To start, place your feet hip-width apart, toes underneath the bar. Bend at your knees and hips (Not your back!) to lower down to establish your grip. As you can see in Figure 1, my grip is outside my legs, my shoulders are over the bar as well with my butt down, back straight, torso upright, chest forward and looking ahead too! Whew, that’s a lot of cues to remember, but all are equally important to help protect your low back from potential injury.
When you begin to actually lift the bar from the floor, USE YOUR LEGS! Keep your low back “locked in” by not letting it round. The key to doing this is to push your feet through the ground and activate the butt muscles, leaning back slightly to keep the bar close to your body. Your hips should rise at the same rate as the bar. It is very common for the hips to come up first as the bar lags behind. This technique will certainly contribute to any back pain that you may have.
Once the bar is above your knees, continue to keep the bar close to your thighs. Finish the lift by bringing your hips forward, squeezing the gluteal (butt) muscles. You have just completed the concentric or upward phase of the dead-lift! Now you must carefully lower the bar back down to the floor. Drop your butt down as you lower the bar to maintain low back posture. This is the eccentric or downward phase.
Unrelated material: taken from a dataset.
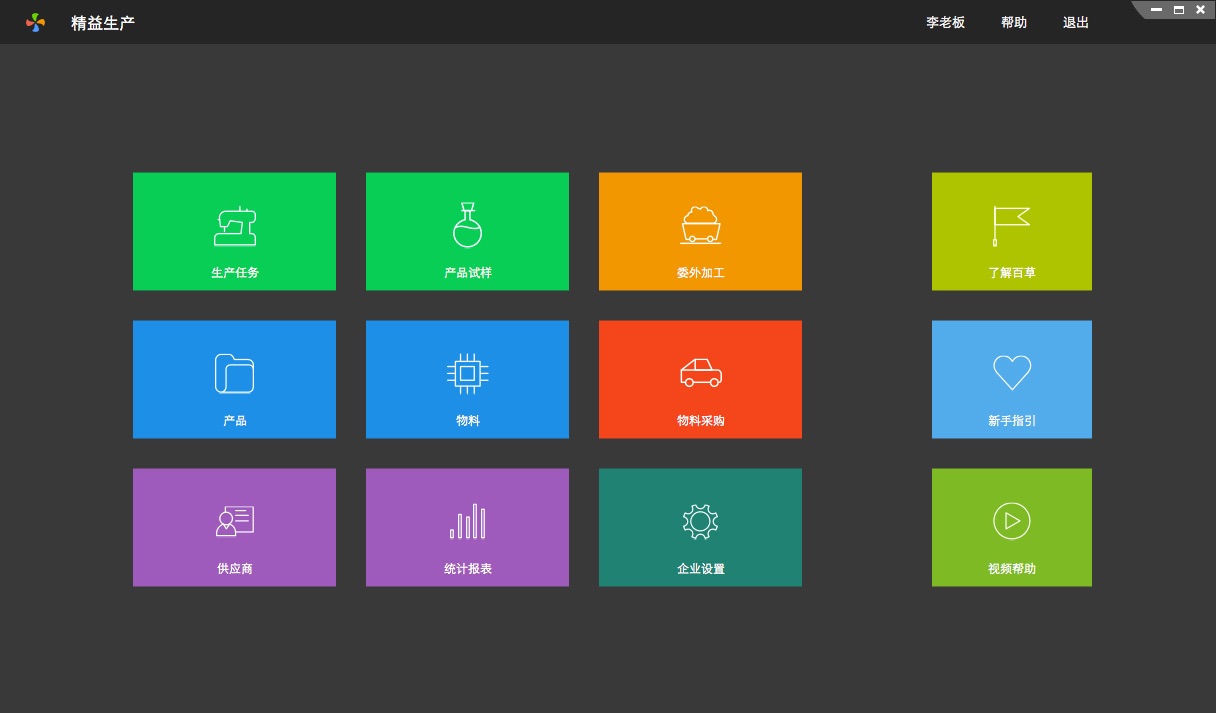The width and height of the screenshot is (1216, 713).
Task: Click the 产品试样 flask icon
Action: pyautogui.click(x=467, y=225)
Perform this exercise in front of a mirror with an empty barbell and a partner to watch your technique. Add some weights once you master the technique. If your hips rise faster than the bar, you probably have too much weight on the bar. The dead-lift will strengthen all the major muscle groups in your body which include the soleus, quadriceps, hamstrings, gluteus maximus, abdominals, low back, latissimus dorsi, erector spinae, upper trapezius, forearms and shoulders.